** Opening Input block **

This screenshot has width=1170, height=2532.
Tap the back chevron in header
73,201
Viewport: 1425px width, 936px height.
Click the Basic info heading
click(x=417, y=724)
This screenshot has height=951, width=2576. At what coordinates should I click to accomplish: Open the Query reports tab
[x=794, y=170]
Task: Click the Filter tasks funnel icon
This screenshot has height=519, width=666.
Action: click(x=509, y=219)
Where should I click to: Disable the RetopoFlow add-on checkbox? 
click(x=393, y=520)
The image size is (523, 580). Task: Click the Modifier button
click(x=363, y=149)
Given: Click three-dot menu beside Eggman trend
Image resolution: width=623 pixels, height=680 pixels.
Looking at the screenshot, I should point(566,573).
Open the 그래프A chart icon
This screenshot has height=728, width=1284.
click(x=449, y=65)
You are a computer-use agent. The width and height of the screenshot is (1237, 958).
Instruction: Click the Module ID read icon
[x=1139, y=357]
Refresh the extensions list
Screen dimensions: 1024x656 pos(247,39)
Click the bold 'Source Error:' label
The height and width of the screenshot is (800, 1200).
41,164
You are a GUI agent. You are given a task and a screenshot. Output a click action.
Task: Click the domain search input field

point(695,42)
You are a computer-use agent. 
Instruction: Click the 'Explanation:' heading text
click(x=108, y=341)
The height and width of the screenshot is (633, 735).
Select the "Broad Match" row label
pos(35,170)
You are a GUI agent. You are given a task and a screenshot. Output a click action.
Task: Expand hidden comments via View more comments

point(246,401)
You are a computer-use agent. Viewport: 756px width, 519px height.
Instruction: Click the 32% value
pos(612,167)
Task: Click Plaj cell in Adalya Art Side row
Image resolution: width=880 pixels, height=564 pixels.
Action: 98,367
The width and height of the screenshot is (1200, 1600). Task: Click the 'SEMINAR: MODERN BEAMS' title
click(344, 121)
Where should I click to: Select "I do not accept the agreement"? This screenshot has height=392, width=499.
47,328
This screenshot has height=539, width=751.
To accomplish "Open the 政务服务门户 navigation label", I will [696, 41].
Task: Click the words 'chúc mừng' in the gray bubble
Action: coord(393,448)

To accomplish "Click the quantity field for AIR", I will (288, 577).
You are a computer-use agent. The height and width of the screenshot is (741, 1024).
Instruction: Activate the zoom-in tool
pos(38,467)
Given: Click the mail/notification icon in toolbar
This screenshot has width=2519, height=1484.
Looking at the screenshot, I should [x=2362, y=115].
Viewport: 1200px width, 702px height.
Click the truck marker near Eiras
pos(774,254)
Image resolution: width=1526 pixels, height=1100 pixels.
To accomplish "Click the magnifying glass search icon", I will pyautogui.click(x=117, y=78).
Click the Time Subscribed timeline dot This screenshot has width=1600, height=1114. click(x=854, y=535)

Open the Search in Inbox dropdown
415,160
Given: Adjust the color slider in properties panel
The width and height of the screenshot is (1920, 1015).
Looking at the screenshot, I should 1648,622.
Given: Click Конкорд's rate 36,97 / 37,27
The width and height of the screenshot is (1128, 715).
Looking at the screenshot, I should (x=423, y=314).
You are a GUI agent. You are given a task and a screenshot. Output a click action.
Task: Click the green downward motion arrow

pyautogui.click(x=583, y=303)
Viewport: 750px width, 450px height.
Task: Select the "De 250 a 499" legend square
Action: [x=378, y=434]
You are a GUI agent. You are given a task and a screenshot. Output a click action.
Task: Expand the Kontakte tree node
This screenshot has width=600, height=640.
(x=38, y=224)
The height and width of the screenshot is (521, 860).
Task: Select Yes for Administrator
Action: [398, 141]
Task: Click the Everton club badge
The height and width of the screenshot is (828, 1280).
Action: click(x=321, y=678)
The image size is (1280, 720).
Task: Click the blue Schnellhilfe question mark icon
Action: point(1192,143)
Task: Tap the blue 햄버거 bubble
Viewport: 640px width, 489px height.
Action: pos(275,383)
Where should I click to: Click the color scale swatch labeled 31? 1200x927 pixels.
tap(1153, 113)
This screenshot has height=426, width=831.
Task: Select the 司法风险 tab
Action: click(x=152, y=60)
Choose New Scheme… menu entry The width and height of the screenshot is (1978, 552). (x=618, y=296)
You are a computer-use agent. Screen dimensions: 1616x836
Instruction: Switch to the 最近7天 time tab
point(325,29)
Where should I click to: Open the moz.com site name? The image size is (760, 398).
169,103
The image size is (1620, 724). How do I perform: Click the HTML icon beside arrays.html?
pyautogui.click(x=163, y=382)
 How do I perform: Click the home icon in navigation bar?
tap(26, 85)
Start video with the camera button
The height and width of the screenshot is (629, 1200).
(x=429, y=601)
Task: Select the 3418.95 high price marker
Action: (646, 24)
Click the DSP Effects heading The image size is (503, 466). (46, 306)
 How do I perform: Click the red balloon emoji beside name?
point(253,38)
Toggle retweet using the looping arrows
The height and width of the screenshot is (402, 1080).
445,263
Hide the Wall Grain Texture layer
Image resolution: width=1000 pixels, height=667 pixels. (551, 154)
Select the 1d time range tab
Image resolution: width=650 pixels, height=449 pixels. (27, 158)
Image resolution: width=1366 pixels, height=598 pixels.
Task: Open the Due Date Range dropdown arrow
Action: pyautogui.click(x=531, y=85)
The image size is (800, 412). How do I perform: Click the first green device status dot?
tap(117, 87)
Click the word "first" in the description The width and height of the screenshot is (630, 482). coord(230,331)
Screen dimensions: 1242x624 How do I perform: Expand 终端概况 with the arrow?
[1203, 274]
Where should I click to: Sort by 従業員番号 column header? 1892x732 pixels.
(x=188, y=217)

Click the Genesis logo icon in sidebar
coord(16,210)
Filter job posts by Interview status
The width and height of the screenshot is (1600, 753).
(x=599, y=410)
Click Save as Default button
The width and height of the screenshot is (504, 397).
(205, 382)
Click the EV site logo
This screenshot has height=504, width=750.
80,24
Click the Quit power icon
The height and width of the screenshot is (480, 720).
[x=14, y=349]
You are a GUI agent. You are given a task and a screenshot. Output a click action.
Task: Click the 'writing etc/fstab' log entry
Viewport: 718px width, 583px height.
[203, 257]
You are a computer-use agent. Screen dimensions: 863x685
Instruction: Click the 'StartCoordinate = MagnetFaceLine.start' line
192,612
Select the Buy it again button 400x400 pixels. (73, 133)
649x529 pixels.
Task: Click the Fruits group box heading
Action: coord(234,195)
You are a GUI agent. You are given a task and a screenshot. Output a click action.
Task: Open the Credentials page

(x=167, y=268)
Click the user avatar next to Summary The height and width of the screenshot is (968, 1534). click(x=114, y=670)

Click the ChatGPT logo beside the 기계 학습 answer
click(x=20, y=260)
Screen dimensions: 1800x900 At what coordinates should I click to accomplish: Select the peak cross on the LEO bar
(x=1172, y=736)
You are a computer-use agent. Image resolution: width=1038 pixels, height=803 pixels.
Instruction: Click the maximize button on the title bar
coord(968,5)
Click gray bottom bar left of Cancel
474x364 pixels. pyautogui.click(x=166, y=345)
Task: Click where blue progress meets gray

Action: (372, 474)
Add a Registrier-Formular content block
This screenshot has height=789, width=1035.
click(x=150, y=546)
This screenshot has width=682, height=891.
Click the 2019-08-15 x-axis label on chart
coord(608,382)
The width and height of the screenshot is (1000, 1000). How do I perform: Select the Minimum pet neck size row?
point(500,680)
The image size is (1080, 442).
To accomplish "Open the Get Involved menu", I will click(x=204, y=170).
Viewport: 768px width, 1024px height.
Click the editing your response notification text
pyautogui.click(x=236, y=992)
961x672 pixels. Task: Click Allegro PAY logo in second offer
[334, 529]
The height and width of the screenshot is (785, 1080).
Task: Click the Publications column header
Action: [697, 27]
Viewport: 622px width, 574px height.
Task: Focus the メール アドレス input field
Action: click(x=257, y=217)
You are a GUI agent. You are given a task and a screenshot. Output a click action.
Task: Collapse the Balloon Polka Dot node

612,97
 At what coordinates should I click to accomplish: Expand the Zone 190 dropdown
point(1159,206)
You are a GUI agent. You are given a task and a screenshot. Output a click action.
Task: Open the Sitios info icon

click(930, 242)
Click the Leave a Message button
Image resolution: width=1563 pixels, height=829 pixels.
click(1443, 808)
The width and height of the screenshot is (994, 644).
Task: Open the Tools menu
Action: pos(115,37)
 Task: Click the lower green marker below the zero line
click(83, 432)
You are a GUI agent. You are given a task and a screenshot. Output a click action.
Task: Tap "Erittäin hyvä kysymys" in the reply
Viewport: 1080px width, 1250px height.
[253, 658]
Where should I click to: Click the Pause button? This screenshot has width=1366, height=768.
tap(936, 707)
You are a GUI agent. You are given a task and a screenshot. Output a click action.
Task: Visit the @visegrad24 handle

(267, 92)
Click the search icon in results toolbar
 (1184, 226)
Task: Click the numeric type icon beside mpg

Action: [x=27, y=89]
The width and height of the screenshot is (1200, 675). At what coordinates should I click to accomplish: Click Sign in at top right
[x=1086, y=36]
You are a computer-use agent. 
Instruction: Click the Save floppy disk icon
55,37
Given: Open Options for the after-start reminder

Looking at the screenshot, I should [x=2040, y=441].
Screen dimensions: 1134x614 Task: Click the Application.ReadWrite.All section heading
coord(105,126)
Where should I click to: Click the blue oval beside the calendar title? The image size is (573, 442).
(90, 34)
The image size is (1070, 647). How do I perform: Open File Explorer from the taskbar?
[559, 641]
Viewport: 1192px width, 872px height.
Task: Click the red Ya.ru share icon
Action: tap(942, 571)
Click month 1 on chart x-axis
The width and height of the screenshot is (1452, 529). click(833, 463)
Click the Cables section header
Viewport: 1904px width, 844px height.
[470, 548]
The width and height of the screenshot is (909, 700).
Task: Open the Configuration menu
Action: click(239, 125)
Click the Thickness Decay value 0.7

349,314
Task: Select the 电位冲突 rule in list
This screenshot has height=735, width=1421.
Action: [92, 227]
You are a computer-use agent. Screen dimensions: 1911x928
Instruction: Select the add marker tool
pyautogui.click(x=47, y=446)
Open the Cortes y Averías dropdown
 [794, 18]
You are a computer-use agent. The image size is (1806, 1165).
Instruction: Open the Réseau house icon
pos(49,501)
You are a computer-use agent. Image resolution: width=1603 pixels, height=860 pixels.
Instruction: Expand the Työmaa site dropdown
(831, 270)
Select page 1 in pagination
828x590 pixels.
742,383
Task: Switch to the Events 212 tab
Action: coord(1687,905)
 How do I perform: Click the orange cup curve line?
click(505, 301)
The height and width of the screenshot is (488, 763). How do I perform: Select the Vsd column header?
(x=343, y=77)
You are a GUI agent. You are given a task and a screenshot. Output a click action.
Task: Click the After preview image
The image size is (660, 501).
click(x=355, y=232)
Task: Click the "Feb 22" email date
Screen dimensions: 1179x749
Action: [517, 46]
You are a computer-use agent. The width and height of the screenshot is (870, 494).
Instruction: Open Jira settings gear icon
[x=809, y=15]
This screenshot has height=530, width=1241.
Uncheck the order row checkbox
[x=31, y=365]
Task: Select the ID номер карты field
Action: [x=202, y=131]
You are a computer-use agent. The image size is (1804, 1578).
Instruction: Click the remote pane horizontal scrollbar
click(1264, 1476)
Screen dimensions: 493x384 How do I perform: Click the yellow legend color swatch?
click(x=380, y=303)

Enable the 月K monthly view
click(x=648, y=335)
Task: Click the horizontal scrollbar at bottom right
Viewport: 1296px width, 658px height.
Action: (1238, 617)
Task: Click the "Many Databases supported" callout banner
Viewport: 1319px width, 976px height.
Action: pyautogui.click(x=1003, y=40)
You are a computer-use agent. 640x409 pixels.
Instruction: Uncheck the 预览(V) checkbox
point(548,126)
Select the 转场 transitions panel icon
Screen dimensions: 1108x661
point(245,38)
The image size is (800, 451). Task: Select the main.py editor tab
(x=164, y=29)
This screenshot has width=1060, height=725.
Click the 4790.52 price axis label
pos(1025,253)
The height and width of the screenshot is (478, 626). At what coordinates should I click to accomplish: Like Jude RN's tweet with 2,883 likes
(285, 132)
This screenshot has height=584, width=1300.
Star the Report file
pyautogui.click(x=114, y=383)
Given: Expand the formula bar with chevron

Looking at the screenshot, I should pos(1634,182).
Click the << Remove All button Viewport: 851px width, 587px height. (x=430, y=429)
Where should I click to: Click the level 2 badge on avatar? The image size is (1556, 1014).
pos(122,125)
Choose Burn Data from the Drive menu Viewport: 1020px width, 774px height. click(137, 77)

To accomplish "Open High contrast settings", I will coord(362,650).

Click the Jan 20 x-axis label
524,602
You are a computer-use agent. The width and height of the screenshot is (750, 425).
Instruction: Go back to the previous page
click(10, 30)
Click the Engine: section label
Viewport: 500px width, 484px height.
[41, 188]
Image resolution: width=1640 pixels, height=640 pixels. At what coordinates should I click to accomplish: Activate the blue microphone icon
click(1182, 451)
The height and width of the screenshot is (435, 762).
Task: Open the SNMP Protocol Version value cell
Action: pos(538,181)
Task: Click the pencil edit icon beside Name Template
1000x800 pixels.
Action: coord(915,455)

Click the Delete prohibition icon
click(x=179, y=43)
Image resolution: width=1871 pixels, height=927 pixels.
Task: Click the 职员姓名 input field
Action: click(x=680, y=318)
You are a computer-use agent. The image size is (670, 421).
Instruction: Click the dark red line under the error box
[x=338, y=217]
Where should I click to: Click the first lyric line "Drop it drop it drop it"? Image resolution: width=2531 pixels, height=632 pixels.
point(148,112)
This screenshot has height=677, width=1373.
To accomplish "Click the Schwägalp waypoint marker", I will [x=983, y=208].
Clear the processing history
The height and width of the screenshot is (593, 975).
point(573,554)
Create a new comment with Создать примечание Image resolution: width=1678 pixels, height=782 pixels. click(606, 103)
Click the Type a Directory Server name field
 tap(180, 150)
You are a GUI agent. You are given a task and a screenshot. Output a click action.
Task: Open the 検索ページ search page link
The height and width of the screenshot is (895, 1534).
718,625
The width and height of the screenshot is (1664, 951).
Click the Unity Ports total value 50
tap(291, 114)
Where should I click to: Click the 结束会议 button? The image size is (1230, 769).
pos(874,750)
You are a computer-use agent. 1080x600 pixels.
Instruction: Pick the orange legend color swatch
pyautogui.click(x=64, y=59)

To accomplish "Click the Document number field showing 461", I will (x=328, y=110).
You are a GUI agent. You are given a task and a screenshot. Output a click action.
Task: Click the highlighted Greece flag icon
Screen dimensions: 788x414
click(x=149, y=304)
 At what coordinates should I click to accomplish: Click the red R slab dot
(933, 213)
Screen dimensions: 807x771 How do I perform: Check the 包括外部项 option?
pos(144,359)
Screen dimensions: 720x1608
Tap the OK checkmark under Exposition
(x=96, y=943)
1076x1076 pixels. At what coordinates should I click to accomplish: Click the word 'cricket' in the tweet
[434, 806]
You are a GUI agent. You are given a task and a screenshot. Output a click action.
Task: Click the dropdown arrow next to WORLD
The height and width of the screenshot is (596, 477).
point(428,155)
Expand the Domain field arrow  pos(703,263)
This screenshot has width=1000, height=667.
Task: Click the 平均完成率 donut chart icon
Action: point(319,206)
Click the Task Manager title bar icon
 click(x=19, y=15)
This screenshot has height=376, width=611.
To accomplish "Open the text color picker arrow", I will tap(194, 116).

** Closing Input block **

# Task instructions:
Go over the data and return every line that includes the word "panel".

# Output of the exercise:
Given: Adjust the color slider in properties panel
Select the 转场 transitions panel icon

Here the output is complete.